## Import Dependencies

In [1]:
import pandas as pd
import numpy as np
from sklearn.impute import SimpleImputer
from sklearn.preprocessing import OneHotEncoder, OrdinalEncoder, StandardScaler, LabelEncoder
from sklearn.compose import ColumnTransformer
from sklearn.pipeline import Pipeline
from sklearn.svm import SVR, SVC
from sklearn.naive_bayes import GaussianNB
from catboost import CatBoostClassifier

In [2]:
dataset = pd.read_csv('train.csv')
testset = pd.read_csv('test.csv')

In [3]:
X = dataset.iloc[:, [1, 2, 3, 4, 5, 6, 7, 8, 9, 10, 11]]
y = dataset.iloc[:, -1]

test_set = testset.iloc[:, [1, 2, 3, 4, 5, 6, 7, 8, 9, 10, 11]]
label = testset.iloc[:, 0]

In [4]:
label

0       0013_01
1       0018_01
2       0019_01
3       0021_01
4       0023_01
         ...   
4272    9266_02
4273    9269_01
4274    9271_01
4275    9273_01
4276    9277_01
Name: PassengerId, Length: 4277, dtype: object

In [5]:
def parse_cabin(cabin):
    if pd.isnull(cabin):
        return np.nan, np.nan, np.nan  
    
    parts = cabin.split('/')
    if len(parts) == 3:
        deck, room, side = parts
    else:
        deck, room, side = np.nan, np.nan, np.nan  
    
    return deck, room, side

In [6]:
X['Deck'], X['Room'], X['Side'] = zip(*X['Cabin'].apply(parse_cabin))
X = X.drop('Cabin', axis=1)
feature_columns = ['HomePlanet', 'CryoSleep', 'Destination', 'Age', 'VIP', 
                   'RoomService', 'FoodCourt', 'ShoppingMall', 'Spa', 'VRDeck', 
                   'Deck', 'Room', 'Side'] 

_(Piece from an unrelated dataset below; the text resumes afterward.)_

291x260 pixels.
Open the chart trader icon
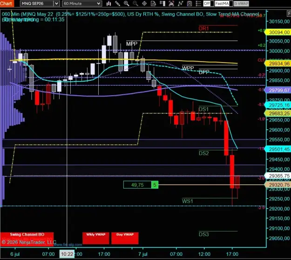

features_array = X[feature_columns].to_numpy()
features_array

A value is trying to be set on a copy of a slice from a DataFrame.
Try using .loc[row_indexer,col_indexer] = value instead

See the caveats in the documentation: https://pandas.pydata.org/pandas-docs/stable/user_guide/indexing.html#returning-a-view-versus-a-copy
  X['Deck'], X['Room'], X['Side'] = zip(*X['Cabin'].apply(parse_cabin))
A value is trying to be set on a copy of a slice from a DataFrame.
Try using .loc[row_indexer,col_indexer] = value instead

See the caveats in the documentation: https://pandas.pydata.org/pandas-docs/stable/user_guide/indexing.html#returning-a-view-versus-a-copy
  X['Deck'], X['Room'], X['Side'] = zip(*X['Cabin'].apply(parse_cabin))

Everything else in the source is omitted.